Selected passage:
###
With regard to the EEA+ issue, has any economic analysis been done with respect to practicalities and current legal challenges? Is it possible that the economic analysis could be "gamed out" and Belfast wins, with the financial houses of London not having to go to Frankfurt and Paris but instead setting up a brass plate company in Belfast before being good to go? We have been asked to put forward realistic solutions that are doable. I support the idea of an EEA+ in terms of what it would solve for agriculture, cross-Border issues, an all-island energy economy and all of that kind of stuff. It comes back to the idea that the EU is saying, quite clearly, that Brexit is not going to be a success. If it was a success, everybody would do it. They are hardly going to encourage Brexit to be a success.

It occurs to me that Senator Mark Daly is speaking about the Single Market for services. It is a lot more complex to fracture on an east-west basis than the market for goods. It may be that the best we can hope for is special status as regards goods and having to walk away from services and saying it is part of UK sovereignty or something.

The physical movement of goods is one issue. That is why we are teasing it out. We are doing this as we are talking. If EEA+ is not a runner because of the benefits for brass plate companies establishing in Belfast - I am talking about financial houses or insurance companies - what is the next best thing in the real world? That is probably not possible. If we scale back, EEA+ would be EEA-, including the all-island energy economy, along with agriculture. There is also the issue of hard goods manufactured in Northern Ireland or the South being traded over and back. We talk about the challenge of maintaining the status quo to the point where it might preclude all sorts of things being done in Northern Ireland in order to have the have the benefit of EEA+ for those who are there as of a certain date. Senator McDowell makes a valid point in that there are certain things the EU will not allow as Frankfurt and Paris might like to pick up much of the stuff coming from London and do not want it going to Belfast.

Professor Christopher McCrudden

I am delighted about the way in which the conversation has gone because it seems to be precisely the sort of conversation we should be having. It is about detail, workability and feasibility rather than simply identifying problems. We are now looking towards solutions and that seems to be absolutely the right thing to do. Our position is essentially to float this as an option, partly to tease out precisely these kinds of questions. Until now, as far as I can see, there has been no alternative plan against which one can set exactly the kinds of questions being raised. If we have succeeded in raising those issues, it has been at least a partial success but we can do more than that.

The Senators asked specifically about some implications. The paper I will send to the clerk spends a bit of time teasing out some of the legal issues we have spoken about. As to whether the EEA agreement is compatible with EU law in a broad sense, it is. That has been entirely settled and there is no question on whether it is compatible with EU law. That is a major plus as all the negotiations that had to take place to make it compatible with EU law have already been settled. We are coming back to the known quantity point. We have also been doing work on the details, for example, in terms of the financial contribution that states would need to make if they were to buy into the EEA agreement. We have been doing estimates of that. It is not in the paper but we can send separately some work that is exactly on the question raised about financial services. We have been trying to work out what the implications are for financial services.
###
Data segment:
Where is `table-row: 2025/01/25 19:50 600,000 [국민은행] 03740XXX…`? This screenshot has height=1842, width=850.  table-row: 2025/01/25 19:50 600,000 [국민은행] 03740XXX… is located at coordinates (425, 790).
###
Assignment:
Continue the discussion of EEA+ for Northern Ireland from the last sentence shown, keeping to the same speaker and subject.

Task output:
Senator McDowell mentioned the distinction between services and goods and he is absolutely right. We already have a functioning EEA market in which precisely that problem has not arisen. We have not yet seen the flow of financial services to Norway, for example, so there are constraints in the EEA treaty meaning that some of the financial services issues are not quite as simple as might be supposed. I want to make Belfast a success and I would be happy for floods of financial services to come to Belfast but unfortunately, our estimate is that will not happen and the benefits are minimal for the financial services industry to move lock, stock and barrel to Belfast. I might send a note to the committee on that issue to explain the background rather than holding it back this morning.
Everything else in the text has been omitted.